For Jaguar, the desire to get young people’s input on future designs is immense. While sibling Land Rover continues to go from strength to strength on the back of the worldwide SUV boom, Jaguar is stuck in neutral. New, volume products like the XE, second-generation XF and first-ever crossover F-Pace are supposed to kick things up. But a bigger part still comes from the image of the leaper hood ornament on low, seductive XJ sedans of a generation or two ago – and the downright gorgeous E-Type that’s now a half-century old.
“Jaguar was always my dad’s favorite brand,” Richard Yoh said while we stood in front of his 2030 Jaguar design. But it was less about the wood glued to the dashboard and instead the overall elegance of the cars, he said.
But Yoh’s creation wasn’t rooted much in the past.
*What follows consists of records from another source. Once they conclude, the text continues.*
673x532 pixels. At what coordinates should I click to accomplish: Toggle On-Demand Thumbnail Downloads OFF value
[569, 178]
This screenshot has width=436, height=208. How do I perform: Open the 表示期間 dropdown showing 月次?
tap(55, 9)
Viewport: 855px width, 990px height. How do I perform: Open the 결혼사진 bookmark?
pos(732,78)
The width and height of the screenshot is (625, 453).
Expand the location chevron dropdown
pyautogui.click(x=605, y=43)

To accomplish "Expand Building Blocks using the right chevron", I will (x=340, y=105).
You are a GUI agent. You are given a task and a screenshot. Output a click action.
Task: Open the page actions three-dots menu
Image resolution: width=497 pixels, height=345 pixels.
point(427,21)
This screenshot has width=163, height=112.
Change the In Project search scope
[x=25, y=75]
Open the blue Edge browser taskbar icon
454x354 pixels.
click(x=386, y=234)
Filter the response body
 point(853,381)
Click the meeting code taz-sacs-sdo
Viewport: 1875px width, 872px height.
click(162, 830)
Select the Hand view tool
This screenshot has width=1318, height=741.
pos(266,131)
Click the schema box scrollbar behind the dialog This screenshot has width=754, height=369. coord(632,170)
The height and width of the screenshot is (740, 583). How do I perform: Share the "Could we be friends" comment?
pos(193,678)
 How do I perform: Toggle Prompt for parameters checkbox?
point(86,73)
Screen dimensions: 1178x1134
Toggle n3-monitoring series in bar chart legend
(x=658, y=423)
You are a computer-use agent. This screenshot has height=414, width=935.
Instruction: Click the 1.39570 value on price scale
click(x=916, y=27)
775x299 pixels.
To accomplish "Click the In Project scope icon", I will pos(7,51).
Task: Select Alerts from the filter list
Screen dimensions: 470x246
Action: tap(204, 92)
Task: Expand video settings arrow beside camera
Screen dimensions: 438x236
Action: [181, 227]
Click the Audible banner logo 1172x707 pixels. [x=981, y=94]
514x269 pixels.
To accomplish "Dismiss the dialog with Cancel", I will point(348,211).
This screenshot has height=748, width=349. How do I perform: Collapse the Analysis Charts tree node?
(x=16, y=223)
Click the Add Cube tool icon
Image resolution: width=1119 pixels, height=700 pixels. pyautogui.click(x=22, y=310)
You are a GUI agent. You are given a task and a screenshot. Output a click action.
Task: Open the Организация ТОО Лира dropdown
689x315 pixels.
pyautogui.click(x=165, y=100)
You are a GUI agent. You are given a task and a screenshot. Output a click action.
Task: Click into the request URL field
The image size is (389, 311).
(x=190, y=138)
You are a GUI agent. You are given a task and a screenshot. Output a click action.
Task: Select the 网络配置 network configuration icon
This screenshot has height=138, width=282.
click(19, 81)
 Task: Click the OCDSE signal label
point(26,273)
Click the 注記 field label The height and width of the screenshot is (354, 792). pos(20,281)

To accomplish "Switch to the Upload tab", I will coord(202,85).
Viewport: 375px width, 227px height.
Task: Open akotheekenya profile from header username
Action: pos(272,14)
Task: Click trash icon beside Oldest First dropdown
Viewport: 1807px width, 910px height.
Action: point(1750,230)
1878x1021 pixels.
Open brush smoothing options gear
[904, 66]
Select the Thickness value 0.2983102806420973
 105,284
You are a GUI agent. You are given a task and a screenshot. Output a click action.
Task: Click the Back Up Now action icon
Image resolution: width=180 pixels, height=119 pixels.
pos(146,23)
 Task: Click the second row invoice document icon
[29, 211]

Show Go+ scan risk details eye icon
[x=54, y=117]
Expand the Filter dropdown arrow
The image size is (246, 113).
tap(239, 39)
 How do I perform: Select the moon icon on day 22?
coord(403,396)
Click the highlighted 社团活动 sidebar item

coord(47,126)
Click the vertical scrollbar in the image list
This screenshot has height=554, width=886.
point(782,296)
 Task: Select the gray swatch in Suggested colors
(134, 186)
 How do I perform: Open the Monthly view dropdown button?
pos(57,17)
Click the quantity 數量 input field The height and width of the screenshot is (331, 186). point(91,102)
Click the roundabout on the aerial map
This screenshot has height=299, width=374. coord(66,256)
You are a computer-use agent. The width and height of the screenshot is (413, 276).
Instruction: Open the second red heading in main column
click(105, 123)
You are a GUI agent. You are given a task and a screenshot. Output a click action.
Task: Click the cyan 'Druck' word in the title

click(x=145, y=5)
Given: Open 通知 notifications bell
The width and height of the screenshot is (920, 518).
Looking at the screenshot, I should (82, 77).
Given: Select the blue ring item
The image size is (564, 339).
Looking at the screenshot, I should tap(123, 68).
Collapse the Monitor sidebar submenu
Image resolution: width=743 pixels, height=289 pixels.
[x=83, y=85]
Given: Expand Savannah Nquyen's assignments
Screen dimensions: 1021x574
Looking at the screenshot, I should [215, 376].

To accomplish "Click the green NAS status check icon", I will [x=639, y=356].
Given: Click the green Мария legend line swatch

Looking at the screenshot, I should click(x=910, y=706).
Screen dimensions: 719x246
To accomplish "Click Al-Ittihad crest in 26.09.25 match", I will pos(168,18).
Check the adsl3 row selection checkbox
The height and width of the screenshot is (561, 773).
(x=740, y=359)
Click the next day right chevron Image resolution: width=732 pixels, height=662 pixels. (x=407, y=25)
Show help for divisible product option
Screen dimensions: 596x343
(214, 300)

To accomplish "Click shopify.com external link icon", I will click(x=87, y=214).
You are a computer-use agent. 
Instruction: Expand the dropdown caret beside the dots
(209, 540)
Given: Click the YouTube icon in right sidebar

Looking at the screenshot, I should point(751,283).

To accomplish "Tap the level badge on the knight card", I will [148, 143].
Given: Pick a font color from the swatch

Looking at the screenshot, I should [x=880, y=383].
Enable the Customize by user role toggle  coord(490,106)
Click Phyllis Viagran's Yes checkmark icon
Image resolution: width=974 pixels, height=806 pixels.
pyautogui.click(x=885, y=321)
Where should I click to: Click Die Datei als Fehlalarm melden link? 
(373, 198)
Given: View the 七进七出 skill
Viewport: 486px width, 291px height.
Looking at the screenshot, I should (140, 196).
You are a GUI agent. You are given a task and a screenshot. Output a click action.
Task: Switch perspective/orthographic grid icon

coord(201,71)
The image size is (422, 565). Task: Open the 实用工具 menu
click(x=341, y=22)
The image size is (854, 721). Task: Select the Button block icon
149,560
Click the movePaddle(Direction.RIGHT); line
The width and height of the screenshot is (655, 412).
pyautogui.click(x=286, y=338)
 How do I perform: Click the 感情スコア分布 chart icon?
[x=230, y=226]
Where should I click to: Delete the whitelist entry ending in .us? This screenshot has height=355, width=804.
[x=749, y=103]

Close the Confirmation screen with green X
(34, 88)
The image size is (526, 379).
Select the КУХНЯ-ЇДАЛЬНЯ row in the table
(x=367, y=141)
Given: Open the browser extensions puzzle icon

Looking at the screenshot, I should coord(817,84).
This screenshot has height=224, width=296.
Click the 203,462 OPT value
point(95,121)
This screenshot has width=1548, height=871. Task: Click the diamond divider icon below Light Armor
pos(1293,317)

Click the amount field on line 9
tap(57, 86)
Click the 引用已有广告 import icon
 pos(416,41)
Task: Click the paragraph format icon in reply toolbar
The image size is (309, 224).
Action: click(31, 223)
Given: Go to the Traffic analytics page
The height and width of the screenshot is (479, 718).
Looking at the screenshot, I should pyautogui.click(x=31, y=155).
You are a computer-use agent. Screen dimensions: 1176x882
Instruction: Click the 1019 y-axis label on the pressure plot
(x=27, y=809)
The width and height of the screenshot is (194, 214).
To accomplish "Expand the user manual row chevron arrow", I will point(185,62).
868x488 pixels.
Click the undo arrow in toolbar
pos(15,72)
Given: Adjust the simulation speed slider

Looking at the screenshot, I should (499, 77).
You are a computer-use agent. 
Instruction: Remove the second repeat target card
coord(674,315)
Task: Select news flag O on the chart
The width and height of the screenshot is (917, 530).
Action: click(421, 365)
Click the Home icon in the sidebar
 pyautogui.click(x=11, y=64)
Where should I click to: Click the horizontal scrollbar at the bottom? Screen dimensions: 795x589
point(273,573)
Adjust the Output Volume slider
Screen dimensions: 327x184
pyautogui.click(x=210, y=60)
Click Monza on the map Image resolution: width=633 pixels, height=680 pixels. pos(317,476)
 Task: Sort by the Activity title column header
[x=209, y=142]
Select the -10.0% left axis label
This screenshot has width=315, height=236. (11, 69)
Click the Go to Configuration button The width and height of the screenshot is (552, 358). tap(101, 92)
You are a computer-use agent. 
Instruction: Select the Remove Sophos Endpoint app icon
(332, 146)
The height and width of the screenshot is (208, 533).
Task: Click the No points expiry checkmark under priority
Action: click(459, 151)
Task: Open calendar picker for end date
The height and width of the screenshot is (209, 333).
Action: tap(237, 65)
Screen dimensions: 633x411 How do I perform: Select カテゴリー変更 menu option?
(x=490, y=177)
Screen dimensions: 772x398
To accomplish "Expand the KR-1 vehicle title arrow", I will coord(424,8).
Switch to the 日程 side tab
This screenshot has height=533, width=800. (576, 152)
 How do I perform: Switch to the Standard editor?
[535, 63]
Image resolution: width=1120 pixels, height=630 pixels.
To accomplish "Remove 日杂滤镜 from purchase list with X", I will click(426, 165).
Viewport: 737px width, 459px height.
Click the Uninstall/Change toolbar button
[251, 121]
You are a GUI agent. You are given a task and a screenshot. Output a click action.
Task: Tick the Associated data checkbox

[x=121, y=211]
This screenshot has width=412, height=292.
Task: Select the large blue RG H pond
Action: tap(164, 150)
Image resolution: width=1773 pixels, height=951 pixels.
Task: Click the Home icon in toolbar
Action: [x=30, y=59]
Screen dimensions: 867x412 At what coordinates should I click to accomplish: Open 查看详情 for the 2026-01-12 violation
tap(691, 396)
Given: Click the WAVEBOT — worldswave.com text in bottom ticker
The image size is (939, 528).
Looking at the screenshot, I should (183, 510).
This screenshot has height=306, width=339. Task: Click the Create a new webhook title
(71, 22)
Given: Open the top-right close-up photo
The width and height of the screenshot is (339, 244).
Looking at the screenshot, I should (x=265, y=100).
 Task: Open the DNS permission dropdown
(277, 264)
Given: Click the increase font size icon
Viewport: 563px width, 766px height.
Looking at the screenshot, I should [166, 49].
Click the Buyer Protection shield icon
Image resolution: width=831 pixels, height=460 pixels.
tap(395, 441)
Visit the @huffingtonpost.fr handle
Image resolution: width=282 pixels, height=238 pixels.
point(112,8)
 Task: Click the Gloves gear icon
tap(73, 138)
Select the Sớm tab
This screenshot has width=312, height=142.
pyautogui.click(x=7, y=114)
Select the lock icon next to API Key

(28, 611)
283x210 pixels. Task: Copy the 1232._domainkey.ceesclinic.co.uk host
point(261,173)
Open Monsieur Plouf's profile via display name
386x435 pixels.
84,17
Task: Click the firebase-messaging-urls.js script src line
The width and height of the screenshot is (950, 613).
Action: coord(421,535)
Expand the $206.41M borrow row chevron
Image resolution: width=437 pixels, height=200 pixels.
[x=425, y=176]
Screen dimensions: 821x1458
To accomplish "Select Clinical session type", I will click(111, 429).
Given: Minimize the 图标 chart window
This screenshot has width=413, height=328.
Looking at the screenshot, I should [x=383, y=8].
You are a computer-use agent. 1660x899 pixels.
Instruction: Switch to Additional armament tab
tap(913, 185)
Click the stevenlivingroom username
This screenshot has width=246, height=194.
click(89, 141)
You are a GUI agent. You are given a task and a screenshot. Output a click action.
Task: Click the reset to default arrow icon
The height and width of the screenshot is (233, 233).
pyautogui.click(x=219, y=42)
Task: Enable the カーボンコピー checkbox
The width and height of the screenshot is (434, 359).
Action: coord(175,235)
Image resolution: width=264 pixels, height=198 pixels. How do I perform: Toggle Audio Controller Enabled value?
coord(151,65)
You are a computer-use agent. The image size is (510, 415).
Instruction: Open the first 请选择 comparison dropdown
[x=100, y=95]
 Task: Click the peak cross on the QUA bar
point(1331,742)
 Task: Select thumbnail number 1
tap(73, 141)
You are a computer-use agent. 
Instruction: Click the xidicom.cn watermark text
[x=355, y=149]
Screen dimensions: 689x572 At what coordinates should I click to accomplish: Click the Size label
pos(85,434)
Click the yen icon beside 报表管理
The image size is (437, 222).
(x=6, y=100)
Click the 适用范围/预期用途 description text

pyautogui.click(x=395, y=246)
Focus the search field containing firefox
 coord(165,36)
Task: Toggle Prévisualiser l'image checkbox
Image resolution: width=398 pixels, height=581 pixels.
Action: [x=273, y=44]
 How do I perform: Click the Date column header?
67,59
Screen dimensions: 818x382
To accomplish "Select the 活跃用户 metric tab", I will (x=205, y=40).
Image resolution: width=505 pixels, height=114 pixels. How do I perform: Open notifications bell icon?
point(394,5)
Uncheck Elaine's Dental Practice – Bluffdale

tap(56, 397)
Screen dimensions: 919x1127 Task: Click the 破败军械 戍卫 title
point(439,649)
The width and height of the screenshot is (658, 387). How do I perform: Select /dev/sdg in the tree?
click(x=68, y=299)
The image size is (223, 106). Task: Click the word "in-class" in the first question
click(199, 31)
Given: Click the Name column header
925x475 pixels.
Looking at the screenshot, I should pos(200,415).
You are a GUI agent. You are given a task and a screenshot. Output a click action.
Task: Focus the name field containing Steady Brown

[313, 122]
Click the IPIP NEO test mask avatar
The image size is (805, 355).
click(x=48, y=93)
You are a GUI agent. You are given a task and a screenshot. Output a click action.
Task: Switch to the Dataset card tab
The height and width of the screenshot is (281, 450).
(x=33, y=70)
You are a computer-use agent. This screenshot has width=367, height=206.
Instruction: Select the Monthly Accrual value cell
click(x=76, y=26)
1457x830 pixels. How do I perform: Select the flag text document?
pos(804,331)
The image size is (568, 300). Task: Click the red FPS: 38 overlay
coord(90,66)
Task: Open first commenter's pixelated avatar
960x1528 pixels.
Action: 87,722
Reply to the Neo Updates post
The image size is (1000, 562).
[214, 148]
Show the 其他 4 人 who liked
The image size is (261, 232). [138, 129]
His Sportbrake concept with sort-of F-Type lines was intended to capture Millennials by being all things.
“An iPhone does everything,” he said. “If a car can do that too, it can attract a whole new generation of buyers.”
And ironically, his shooting brake design is the F-Type variant enthusiasts want right now. All 17 of us.
Brad Kappel, who designed another exterior, learned from Jaguar’s tortured corporate history.
“Jaguar had a history of bad relationships before Tata came in,” he said.
Kappel’s presentation board showed the progression of the brand’s design since the late 1940s, and showed how he settled on a minimalist interpretation of the Jaguar grille, while envisioning some kind of muscle car, Mercedes-AMG GT rival at the top of their sports car range.
“In 15 years, what design elements are they going to own?” Kappel said.
And that was partially directed by the design brief and comments from Jaguar designers such as Julian Thomson and Adam Hatton as ideas went from the drawing board to actual computer-aided models that were shown at the reception.
“They would ask questions about you, your experiences and your reasons for the design,” Kappel said. “They’d make you rethink.”
Some students, like Maeva Ribas, think of Jaguar differently than those who are American born.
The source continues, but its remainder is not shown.